On October 14, talks about the building of a mosque on ground zero became quite heated during the Hot Topics segment on The View (a morning talk show on ABC). Bill O’Reilly, conservative host of The O’Reilly Factor on Fox News, cited President Obama’s liberal support of the cause as inappropriate, and interpreted the then upcoming mid-term election as a referendum on his politics. While the relatively younger hosts tried to be heard, even Joy Behar’s protest, “This is America,” was drowned by O’Reilly’s paternal set down: “Listen to me, because you’ll learn.” Whoopi Goldberg tried to clarify if he was trying to claim that most Americans are not smart enough to understand presidential/political remarks in light of the constitutional rights of the people. But when O’Reilly categorically blamed (all) Muslims for causing destruction on 9/11, both Goldberg and Behar walked out.

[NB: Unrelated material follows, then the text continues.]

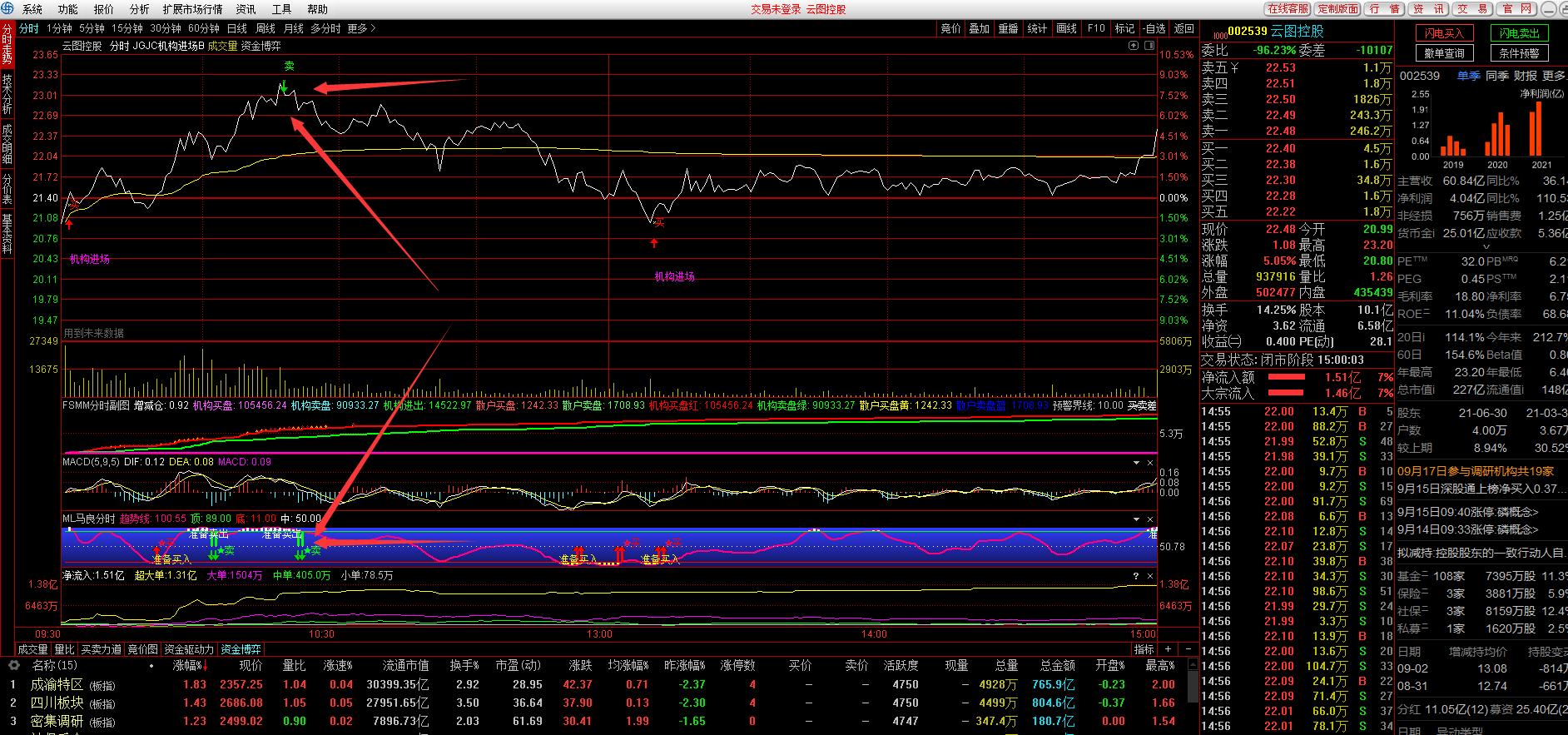Switch to 单季 financial view
Image resolution: width=1568 pixels, height=735 pixels.
[x=1468, y=76]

Veteran host, Barbara Walters, who was also present, chastised her fellow hosts, declaring washing off one’s hands or walking off is no way to handle an issue; moreover, O’Reilly was their guest. More importantly, she took O’Reilly to task for not finessing his words, pointing out that he couldn’t demean an entire religion. She told him he owed an apology for attacking “all” Muslims if he meant “some” extremist elements among them. He did so, excusing his remarks as “inartful.” While Walters, with the returned hosts, then turned to O’Reilly’s new book, Pinheads and Patriots, her opinion of his behavior was clear in sum, “And at this point, it’s very hard to see which you are.”

Publicity gimmick or genuine drama? Millions wondered.

Regardless, it is moot if Bill O’Reilly was merely “inartful" in explaining himself and his apology genuine or if he was backed into making that apology. Walter’s point is well made, however. “All” and “some” are not interchangeable clauses. And there are extremist elements in other religions/groups. Indeed, there are many occasions when we may be guilty of being “inartful" in explaining ourselves, and thus cause others grief, at the very least. But stoking prejudices, exacerbating hard feelings, and provoking debate whether to sell books or talk shows to maintain one’s lifestyle is unacceptable. And when our thoughtless utterances may breed terror and hatred, it is unconscionable.

While Behar and Goldberg were right in peaceably protesting their disagreement with O’Reilly by walking off, instead of indulging in any form of violence, it is even better if we can stay and find a resolution. But doing so is often not easy. Perhaps their walking off was even necessary to provoke Barbara Walters’s reprimand and consequent insistence on an apology. We need to be able to openly discuss controversial issues and insist on a respectful hearing.

For many, this incident (especially the first part leading to the walk-off) exemplifies why they fear controversy and conflict. But it is time to break this taboo, and go beyond our dependence on formal disciplinary education and career diplomacy for conflict resolution. It is time to recognize that such interaction begins on a nuclear level of society: the family, and spreads outward. It is time we welcomed these topics into our classrooms and coffee shops and national conversations without sexist set downs and the fear of being lampooned.

Conflict, in this case, religious conflict, does not just arise at the national or international level; it grows malevolently at the cellular level. And it stands to reason that if we are unable to hold these conversations with any sophistication among families and friends and across regions, we can not suddenly expect to be successful in brokering peace treaties between entire ethnicities and religions and nations.

The incident revealed once again that we don’t know enough about other cultures; it also revealed a lack of ability to look at oneself, one’s own religion and culture or even language, critically. Certainly, a greater recognition and appreciation between and among global cultures is required. We need more, not less, dialogue between cultures, groups, religions, etc. It is time for the elder statesmen/women to form meaningful partnerships across all ages and allow these relationships to strengthen their collective voice. It is a weighty role, and we need many such people to help foster civility and tolerance to broker peace, understanding, and hope in our world.